The building sector has been identified as one of the biggest contributions to electricity and natural gas consumption in the U.S. These findings have necessitated the need for the development of energy saving initiatives in the sector, which will aid in reducing greenhouse gas emission needed to reduce the risk of climate change. However, despite several efforts by state agencies, such as the implementation of Property Assessed Clean Energy (PACE) and On-Bill Repayment or On-Bill Financing of energy efficiency investments, there are significant challenges to achieving energy efficiency in the building sector. Fundamentally the question is “How do we find the most cost effective energy efficiency measures present in the world?” Conventional energy audits, the typical way to discern, struggle from high cost, inconsistency in audit recommendations, and a lack of people trained to deliver. Thus, the approach just is not capable of “at-scale” identification of the measures to address first, then second, and so on.

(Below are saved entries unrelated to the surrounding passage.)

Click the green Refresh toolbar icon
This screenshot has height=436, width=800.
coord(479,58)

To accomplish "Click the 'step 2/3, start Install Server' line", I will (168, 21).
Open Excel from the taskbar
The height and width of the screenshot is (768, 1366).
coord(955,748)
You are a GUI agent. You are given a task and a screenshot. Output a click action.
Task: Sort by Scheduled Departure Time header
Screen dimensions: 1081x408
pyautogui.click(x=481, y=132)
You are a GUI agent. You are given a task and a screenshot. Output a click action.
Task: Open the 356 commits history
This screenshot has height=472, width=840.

Additionally, it is essential that the savings from any investment and/or even behavioral changes be capable of being measured with accuracy in order to improve the ability to find the most effective energy reduction measures existing in the broader building sector and in order to communicate the relative economic benefits from upgrades to building owners. At this time, unless there are short-interval energy meters in buildings, the ability to measure savings with accuracy is just not there. As a solution, this dissertation investigates utilizing smart Wi-Fi thermostats data to conduct visual energy audits and predict energy savings with improved accuracy from any energy systems upgrade and any behavioral modification.
The study leverages data from 101 residences owned by the University of Dayton. In 2015 prior University of Dayton researchers completed energy audits of these; documenting the geometric and energy characteristics and occupancy, as well as documenting any unique energy consuming device such as washers/dyers/dishwashers in the residence. These houses provided a diversity of size, age, insulation, and energy effectiveness. Additionally, historical energy consumption data, as well as smart WiFi thermostat data with corresponding weather data, were collected for these houses. The archived thermostat measured temperature data was used to develop unique power spectrums for the measured interior temperature for each residence. The binned power spectral density is shown to be an effective signature of the energy effectiveness of the various energy characteristics associated with a residence. Moreover, the outdoor temperature for each meter period was binned into histogram groupings.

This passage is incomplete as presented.